### What you have to do
Please say how many lines in the records below contain the word "agent", giving the number alone.

Start of Block

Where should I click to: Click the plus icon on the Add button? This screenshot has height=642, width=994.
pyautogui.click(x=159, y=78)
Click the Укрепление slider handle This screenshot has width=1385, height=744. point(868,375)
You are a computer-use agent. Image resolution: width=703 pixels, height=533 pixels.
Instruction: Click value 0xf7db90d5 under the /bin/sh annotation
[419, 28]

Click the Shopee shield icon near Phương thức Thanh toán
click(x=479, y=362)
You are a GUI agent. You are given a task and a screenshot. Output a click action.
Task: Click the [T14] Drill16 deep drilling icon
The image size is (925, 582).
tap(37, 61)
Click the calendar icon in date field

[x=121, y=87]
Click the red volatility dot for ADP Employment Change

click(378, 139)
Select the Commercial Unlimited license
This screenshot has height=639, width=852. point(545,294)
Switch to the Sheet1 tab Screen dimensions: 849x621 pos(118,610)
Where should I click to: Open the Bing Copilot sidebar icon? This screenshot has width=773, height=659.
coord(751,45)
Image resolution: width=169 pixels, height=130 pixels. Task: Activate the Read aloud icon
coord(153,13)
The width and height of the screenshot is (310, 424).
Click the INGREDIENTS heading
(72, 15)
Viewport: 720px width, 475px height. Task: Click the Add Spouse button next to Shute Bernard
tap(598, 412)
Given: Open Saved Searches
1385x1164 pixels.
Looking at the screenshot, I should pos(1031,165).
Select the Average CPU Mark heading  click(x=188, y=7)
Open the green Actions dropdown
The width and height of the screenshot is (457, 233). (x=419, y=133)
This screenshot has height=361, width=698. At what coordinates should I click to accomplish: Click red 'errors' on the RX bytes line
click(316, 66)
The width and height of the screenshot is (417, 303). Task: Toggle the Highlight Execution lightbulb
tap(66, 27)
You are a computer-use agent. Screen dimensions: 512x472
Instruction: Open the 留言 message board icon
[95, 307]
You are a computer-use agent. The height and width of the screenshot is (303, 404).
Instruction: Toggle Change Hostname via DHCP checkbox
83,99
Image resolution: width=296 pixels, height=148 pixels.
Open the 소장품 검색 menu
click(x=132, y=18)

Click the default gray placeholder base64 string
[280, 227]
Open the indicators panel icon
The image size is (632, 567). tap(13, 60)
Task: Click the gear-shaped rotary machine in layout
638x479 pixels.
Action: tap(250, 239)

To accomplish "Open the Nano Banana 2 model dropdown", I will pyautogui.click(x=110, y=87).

End of Block

### Completed task
4